→ **Exercise**: Can you reproduce the data beneath, keeping every line exact?

→ **Information provided**:

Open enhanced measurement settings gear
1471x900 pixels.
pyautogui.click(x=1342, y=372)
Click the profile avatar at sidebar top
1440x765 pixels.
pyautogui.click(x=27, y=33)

→ **Response for this exercise**:
Open enhanced measurement settings gear
1471x900 pixels.
pyautogui.click(x=1342, y=372)
Click the profile avatar at sidebar top
1440x765 pixels.
pyautogui.click(x=27, y=33)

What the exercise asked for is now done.